I was trying to install win7 ultimate on my laptop which had winXP. It has two partitions C: (220GB) and D: (280GB), while i was doing the installation, i deleted D: and installed on C.

After the installation, i went to computer mgt to format the D as it was not listed in my computer. I noticed it had Extended partition and written on it is FREE SPACE. Well i went on with the format process but it prompted an error saying "not enough space" i don't know what this is.

I tried installing win7 again so i can format drive D but it gives me error 0x8004240f. thus i cannot go on.
Please how do i resolve this? i need the larger partition. please help me 

will appreciate your effort.

Thanks in anticipation


----------



## Lance1 (Aug 4, 2003)

You could use this partition manager *MiniTool Partition Wizard* It is an ISO file.
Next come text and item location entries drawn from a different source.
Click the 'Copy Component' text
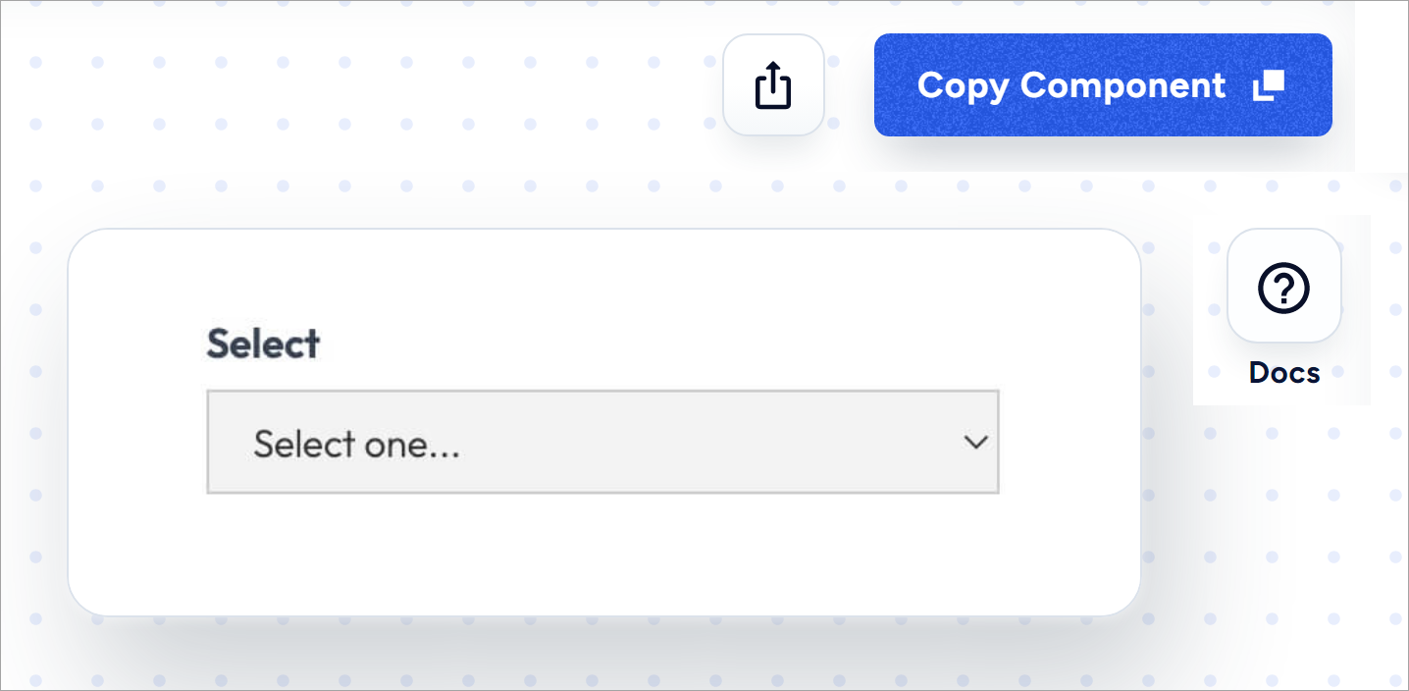This screenshot has width=1409, height=691. tap(1071, 85)
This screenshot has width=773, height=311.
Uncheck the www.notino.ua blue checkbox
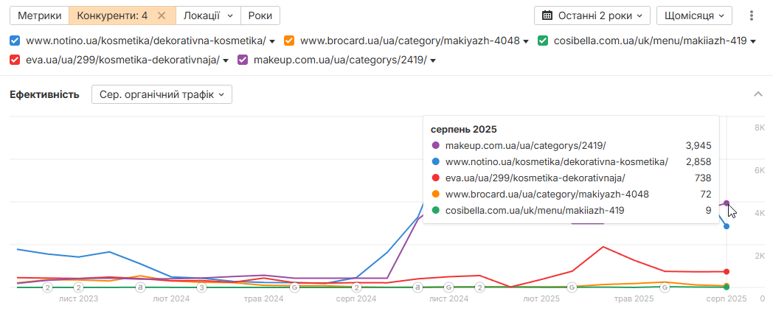(15, 41)
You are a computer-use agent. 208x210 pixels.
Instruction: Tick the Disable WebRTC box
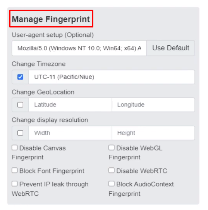[112, 171]
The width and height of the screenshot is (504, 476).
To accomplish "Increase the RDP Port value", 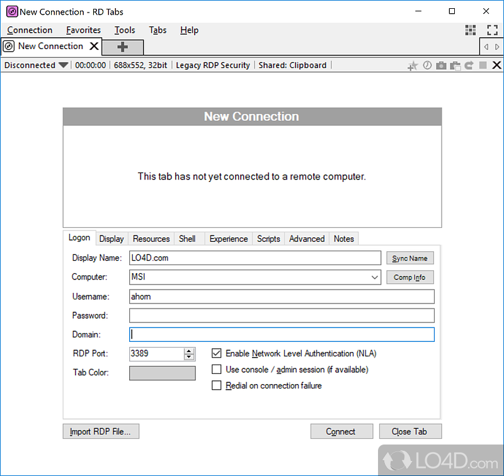I will (x=189, y=351).
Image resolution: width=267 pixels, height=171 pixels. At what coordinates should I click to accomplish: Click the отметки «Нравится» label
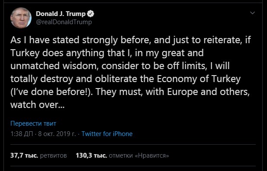tap(139, 155)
If you don't have an app to burn the ISO it to CD, you can download this free ISO burner: *Active ISO Burner* boot from *MiniTool* and delete both partitions and create just one partition. Format it in NTFS. Boot from the Win7 DVD and install. What is the make and model of the laptop?


----------



## horladoqun (Feb 23, 2009)

Thanks Lance1 for your prompt response.

It is Hp Probook 4710s. I will like to partition the drive so the other can store my data such that if anything happens to my c: drive i can still recover my data without too many itches.
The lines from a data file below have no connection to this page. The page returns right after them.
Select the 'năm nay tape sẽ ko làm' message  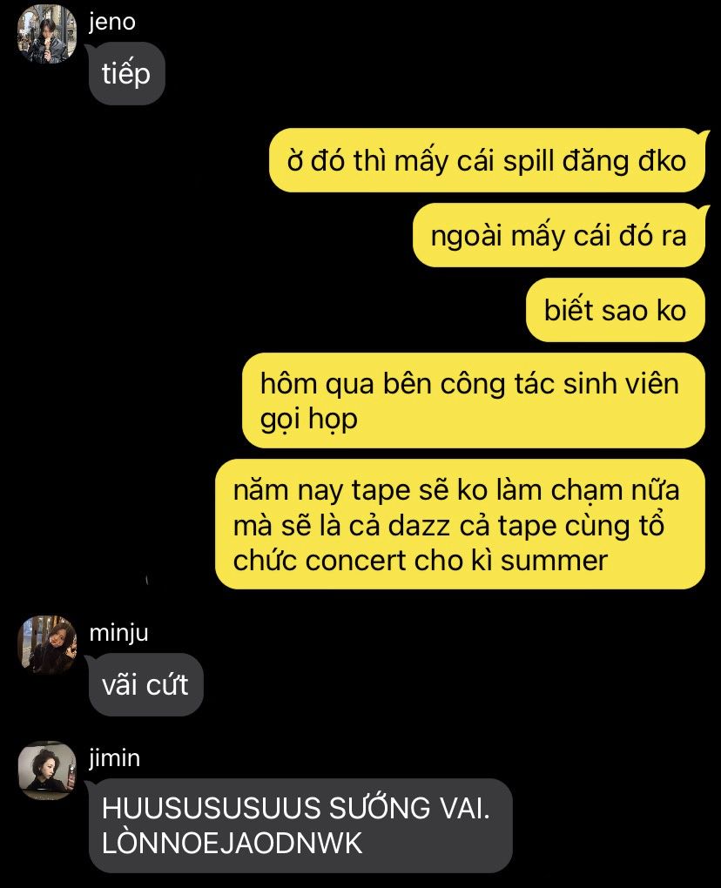point(460,524)
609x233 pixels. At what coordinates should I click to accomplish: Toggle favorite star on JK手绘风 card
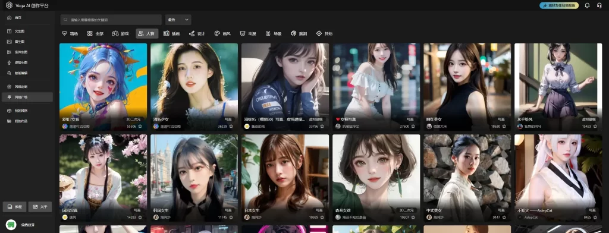coord(595,126)
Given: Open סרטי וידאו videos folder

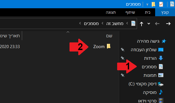Looking at the screenshot, I should pyautogui.click(x=151, y=101).
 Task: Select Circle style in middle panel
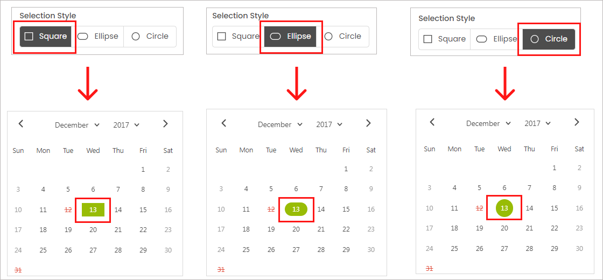tap(344, 37)
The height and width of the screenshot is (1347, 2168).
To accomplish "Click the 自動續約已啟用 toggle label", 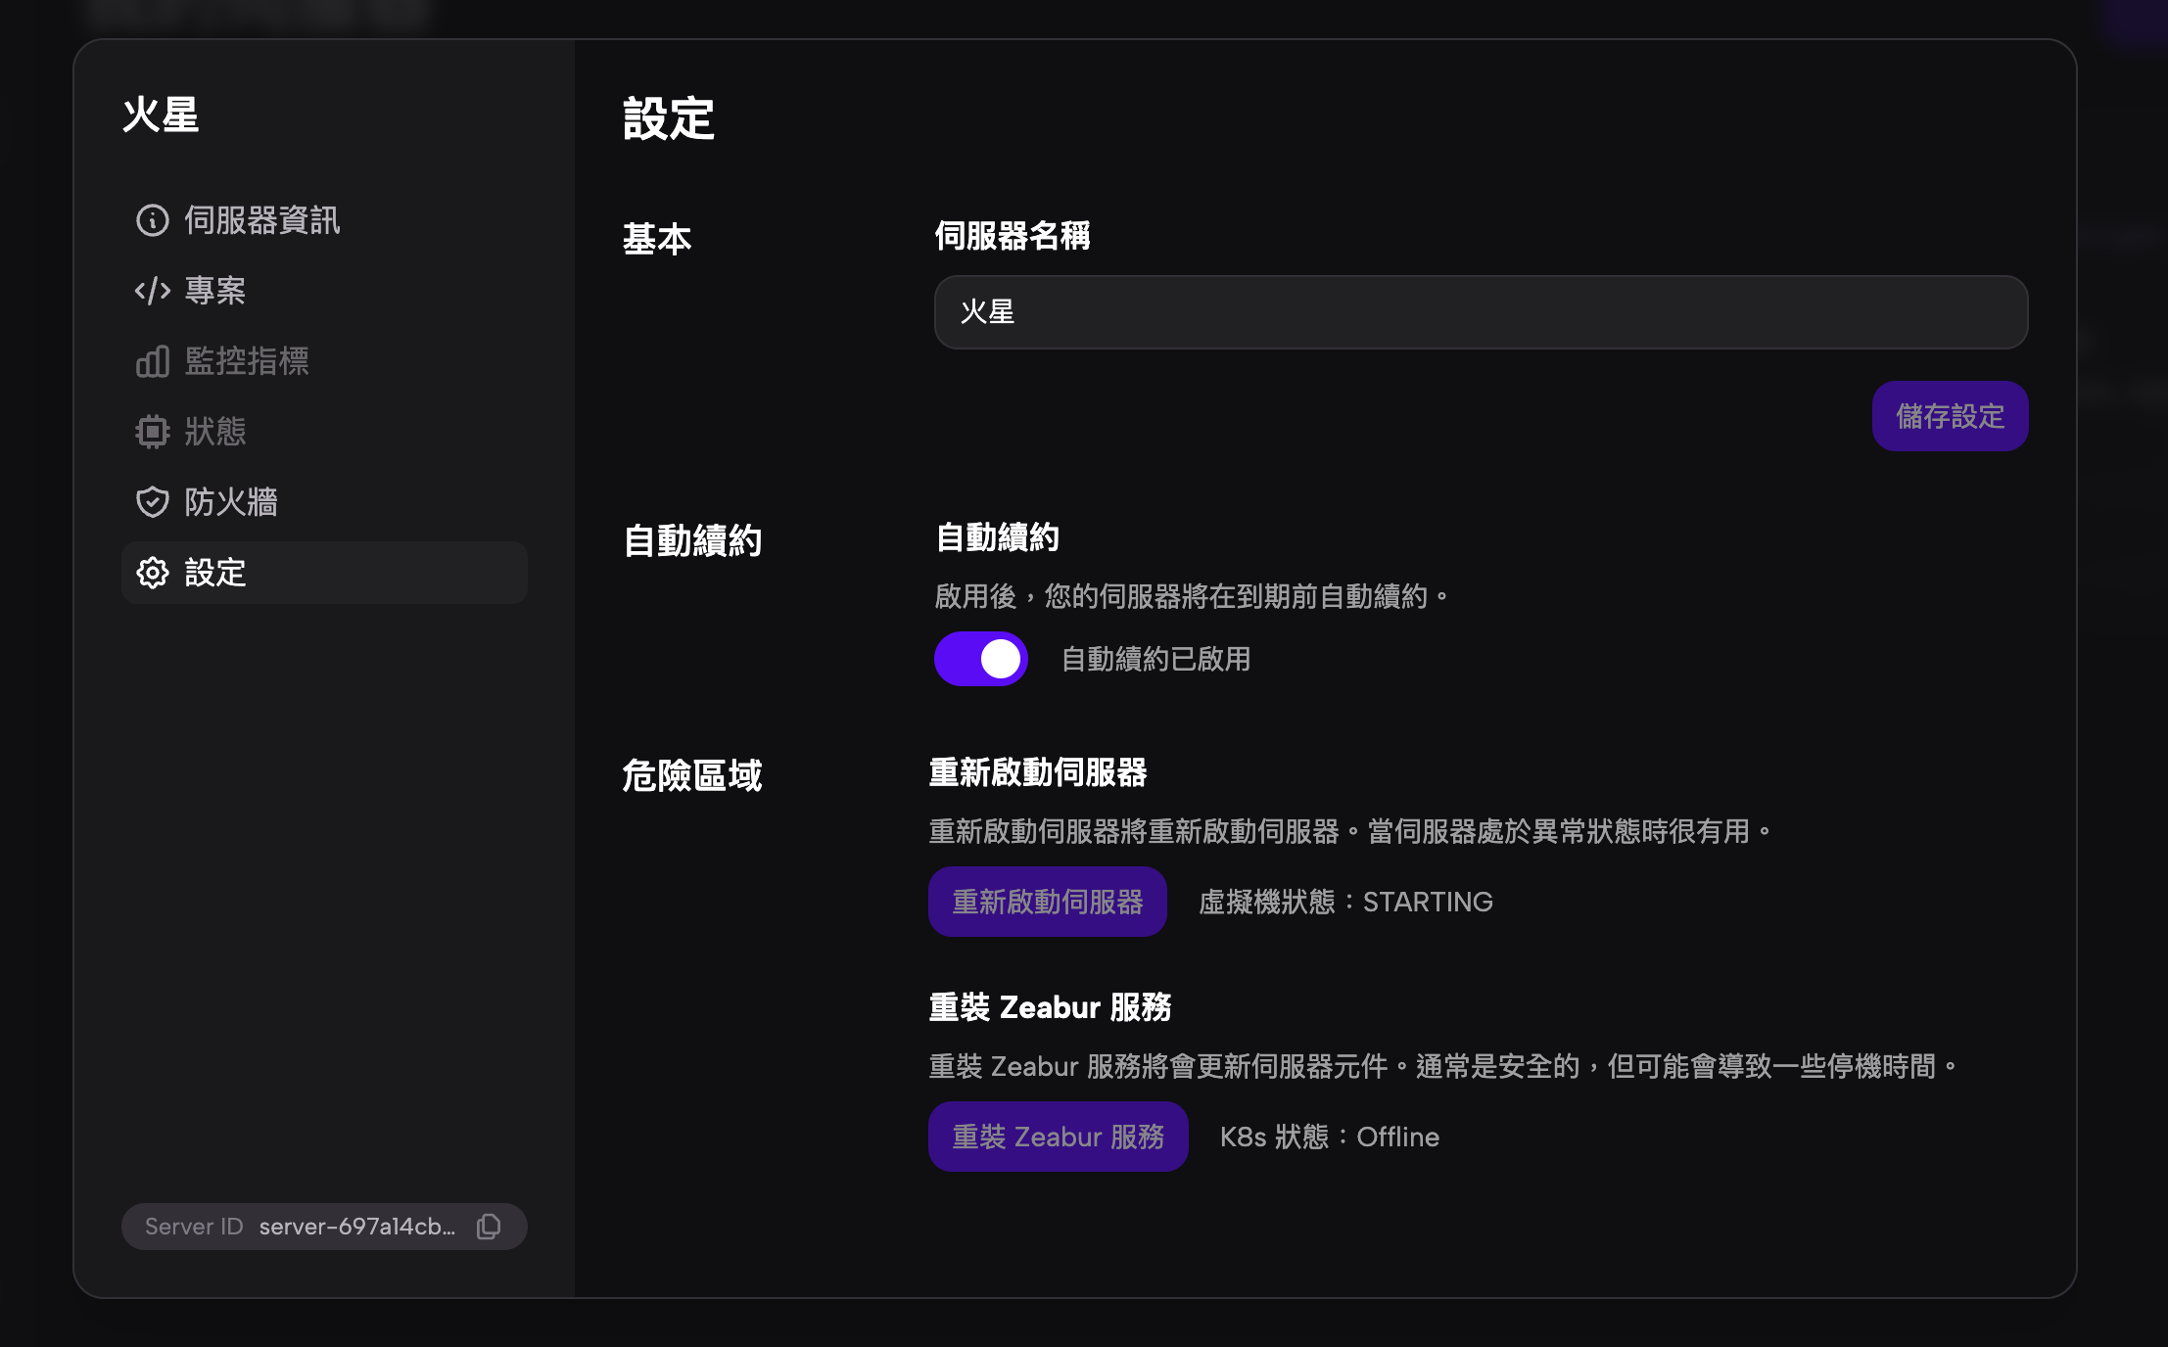I will [1155, 659].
Can this apps do that, will it help me recover my drive and while installing win7 i can partition the drive?

Once again, thanks for your concern and prompt response


----------



## Lance1 (Aug 4, 2003)

horladoqun said:


> Can this apps do that, will it help me recover my drive and while installing win7 i can partition the drive?


If you want to have two separate partitions you can do this no problem with MiniTool. Boot from it and format each partition in NTFS. Then boot from Win7 and install. After the install you wont need to format the other partition as it will have bean done through MiniTool.


----------



## horladoqun (Feb 23, 2009)

Hi Lance1,

Thanks for your assistance. I have resolved the issue. I did not format my active C: drive, all i did was to boot the system with partition wizard, created the drive and formatted it n bingo my 280GB volume is back. 

So far, the system is working pretty fine and i am pushing my data into the 'earlier extended unavailable' drive.

Thanks a million


----------



## Lance1 (Aug 4, 2003)

Thanks for posting back horladoqun. Glad everything's OK.


----------